Como foi na Europa a repercussão do Massacre de Eldorado dos Carajás?

Foi bastante forte, esse foi um ponto que levou a apoiar mais o MST. O massacre foi muito discutido por aqui, e foi um fator inicial para entrar mais forte na parceria com MST.

Continuamos com a exposição Terra [que inclui imagens de Massacre], e sempre fazemos essa exposição com organizações locais e regionais. Muitas vezes eles convidam para dar palestra sobre o MST, sobre a história e os desafios. 

Não nos entendemos não como um fã-clube do MST, mas como uma certa massa crítica. Também fazemos criticas ao MST e participamos dos Congressos Nacionais. Ficamos muito felizes com o 6º Congresso em que ampliou a reforma agrária popular com outros grupos que sofrem no Brasil. 

Nos entendemos um pouco como porta-vozes do MST aqui na Alemanha, porque temos clareza de que a reforma agrária é necessária, de que é preciso uma outra economia no Brasil, e também de que são os movimentos como os Movimentos Zapatistas e Sem Terra que nos inspiram aqui na Europa, pelo grau da organização e das suas lutas.

Quais são as linhas de atuação do grupo?

Estamos com dois projetos; um com os jovens da AbL, a Via Campesina alemã, que queremos que conheçam a ENFF e que façam cursos por lá. 

Também temos um projeto de convidar jovens do MST para fazer uma prática aqui de um ano na agricultura ecológica. Isso também é resultado do 6º Congresso, a orientação de investir fortemente na agroecologia. 

Temos uma experiência de 60 anos com uma agricultura orgânica e agroecológica, e pensamos que podemos passar alguma experiência para o Brasil e para o MST.

Então teremos em breve uma brigada do MST também na Alemanha?

No sul da Alemanha temos uma cooperativa de cinco produtores orgânicos que se juntaram para avançar na agricultura social e solidária. Estes cinco querem convidar jovens do MST para conhecer as culturas do ano inteiro, ver como adaptamos nossa agricultura para agroecologia e como não ter tanto trabalho com as ervas, fortalecer o solo aumentando a fertilidade e também o uso de máquinas adaptadas para facilitar a produção de produtos agroecológicos.

A luta dos camponeses alemães também é por Reforma Agrária?

Não é tanto reforma agrária. Lutamos mais pela sobrevivência da agricultura familiar porque também temos as ameaças dos grandes produtores do agronegócio e das corporações, que sempre compram as terras na Alemanha. 

Como temos juros muito baixos, os investimentos em bolsa de valores se tornam menos atrativos. Por isso, mesmo as pessoas que não querem trabalhar na terra sempre compram terra na Alemanha, apenas para investirem seu dinheiro para ter estabilidade e lucro. 

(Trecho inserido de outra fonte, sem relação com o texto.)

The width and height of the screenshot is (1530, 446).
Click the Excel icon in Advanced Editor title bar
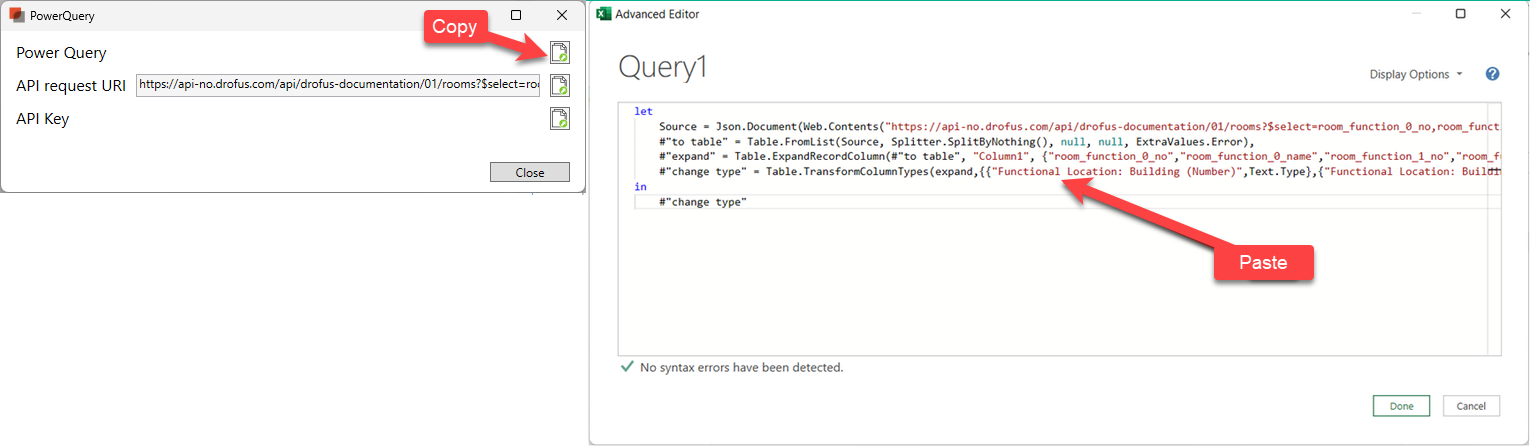[x=603, y=14]
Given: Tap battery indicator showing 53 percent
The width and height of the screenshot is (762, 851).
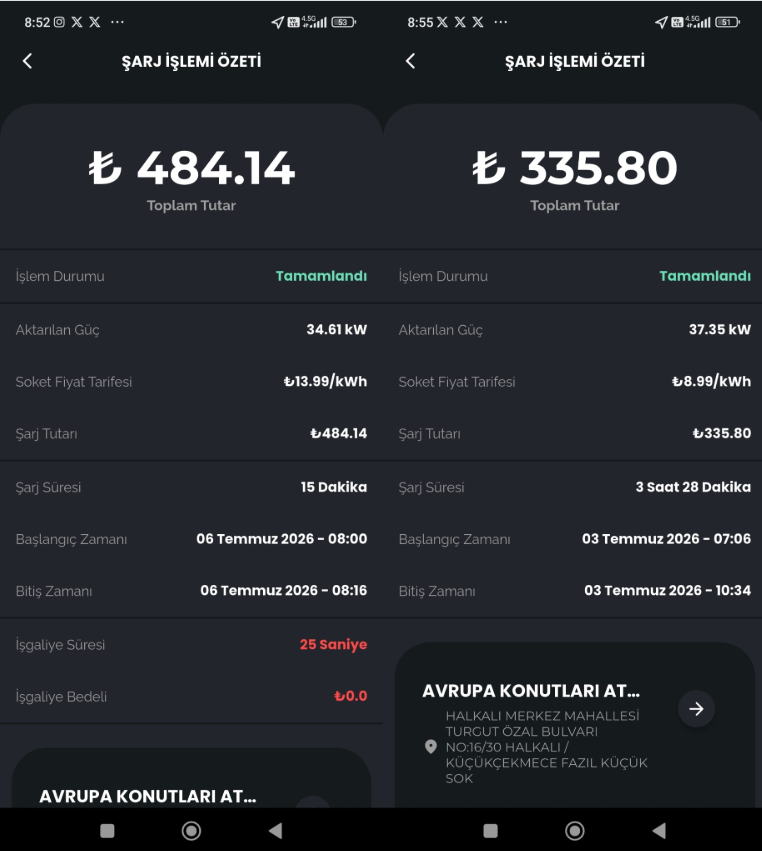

Também temos a política agrária da UE que está ligada à exportação, e somos totalmente contra essa ideia de exportar produtos da Alemanha e da Europa para países da África, América Latina e Ásia, porque não tem nada a ver com soberania alimentar. Nossa luta é para a agricultura familiar e para o abastecimento regional da população com produtos saudáveis e agroecológicos.

Mesmo com o período de inverno, em que é mais difícil produzir, a Alemanha é capaz de produzir alimentos para sua população?

Sim. Mas temos um problema aqui na Europa, que é o consumo muito alto de carne. Essa carne é produzida através da soja e de produtos que chegam do Brasil e de outros países do Sul. Dessa forma precisamos mudar o consumo do povo europeu, porque não podemos produzir essa quantidade de alimentos para o gado, porco e galinha. Por um lado, somos dependentes das exportações. 

Por outro, com essas importações, a Alemanha, e outros países como Dinamarca e Inglaterra, estão exportando leite e carne para outros países, principalmente na África. Nossa autossuficiência só é possível através das importações de soja e de outros produtos. 

A produção leiteira da Alemanha fica em 115% do consumo do país, uma parte do leite produzido aqui é exportado para África e América do Sul, complicando nestes países a pequena produção, já que são os pequenos os principais produtores de leite, e acabam sofrendo com os preços subsidiados dos produtos leiteiros que nós exportamos para o Brasil.

Como funciona a política de subsídios da agricultura Europeia?

Temos um subsídio principal, através da UE, que está ligado à quantidade de terra que você tem. Os maiores conseguem muito mais subsídios do que os pequenos, porque é uma cota por hectare. 

Além desses subsídios individuais para os produtores, tem outro problema: muitas vezes os produtores não são os donos da terra. No meu caso, só 10% da terra que eu trabalho é minha, a outra parte é arrendada. 

Como o subsídio da UE está ligado à quantidade por hectare, isso aumenta o preço da terra, e esse subsídio passa diretamente para o dono da propriedade, porque é um valor agregado. 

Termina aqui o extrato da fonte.